-- Data listing follows --

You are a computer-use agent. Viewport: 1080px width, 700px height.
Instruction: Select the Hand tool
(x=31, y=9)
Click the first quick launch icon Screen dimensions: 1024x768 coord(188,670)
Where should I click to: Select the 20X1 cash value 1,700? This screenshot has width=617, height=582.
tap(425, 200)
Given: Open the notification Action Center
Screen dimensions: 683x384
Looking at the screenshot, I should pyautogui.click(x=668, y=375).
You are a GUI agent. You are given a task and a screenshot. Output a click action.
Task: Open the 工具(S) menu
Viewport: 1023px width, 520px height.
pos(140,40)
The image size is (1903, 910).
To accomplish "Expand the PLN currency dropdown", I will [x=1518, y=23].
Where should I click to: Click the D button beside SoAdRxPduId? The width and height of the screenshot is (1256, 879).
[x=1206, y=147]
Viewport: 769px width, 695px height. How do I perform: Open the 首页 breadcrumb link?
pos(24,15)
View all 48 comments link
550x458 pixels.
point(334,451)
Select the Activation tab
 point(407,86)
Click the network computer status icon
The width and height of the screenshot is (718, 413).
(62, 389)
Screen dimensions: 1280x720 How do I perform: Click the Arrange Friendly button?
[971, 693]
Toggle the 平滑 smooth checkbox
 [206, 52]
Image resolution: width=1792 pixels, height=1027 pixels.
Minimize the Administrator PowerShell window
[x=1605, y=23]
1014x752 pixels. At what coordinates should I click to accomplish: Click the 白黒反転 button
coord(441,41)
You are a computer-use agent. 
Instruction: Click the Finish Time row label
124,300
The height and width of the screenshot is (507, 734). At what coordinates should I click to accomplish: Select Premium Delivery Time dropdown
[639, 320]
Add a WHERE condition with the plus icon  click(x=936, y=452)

-- Data listing concluded --

▶ **To do**
Return the data in full, exactly as it appears above.

▶ **Response box**
You are a computer-use agent. Viewport: 1080px width, 700px height.
Instruction: Select the Hand tool
(x=31, y=9)
Click the first quick launch icon Screen dimensions: 1024x768 coord(188,670)
Where should I click to: Select the 20X1 cash value 1,700? This screenshot has width=617, height=582.
tap(425, 200)
Given: Open the notification Action Center
Screen dimensions: 683x384
Looking at the screenshot, I should pyautogui.click(x=668, y=375).
You are a GUI agent. You are given a task and a screenshot. Output a click action.
Task: Open the 工具(S) menu
Viewport: 1023px width, 520px height.
pos(140,40)
The image size is (1903, 910).
To accomplish "Expand the PLN currency dropdown", I will [x=1518, y=23].
Where should I click to: Click the D button beside SoAdRxPduId? The width and height of the screenshot is (1256, 879).
[x=1206, y=147]
Viewport: 769px width, 695px height. How do I perform: Open the 首页 breadcrumb link?
pos(24,15)
View all 48 comments link
550x458 pixels.
point(334,451)
Select the Activation tab
 point(407,86)
Click the network computer status icon
The width and height of the screenshot is (718, 413).
(62, 389)
Screen dimensions: 1280x720 How do I perform: Click the Arrange Friendly button?
[971, 693]
Toggle the 平滑 smooth checkbox
 [206, 52]
Image resolution: width=1792 pixels, height=1027 pixels.
Minimize the Administrator PowerShell window
[x=1605, y=23]
1014x752 pixels. At what coordinates should I click to accomplish: Click the 白黒反転 button
coord(441,41)
You are a computer-use agent. 
Instruction: Click the Finish Time row label
124,300
The height and width of the screenshot is (507, 734). At what coordinates should I click to accomplish: Select Premium Delivery Time dropdown
[639, 320]
Add a WHERE condition with the plus icon  click(x=936, y=452)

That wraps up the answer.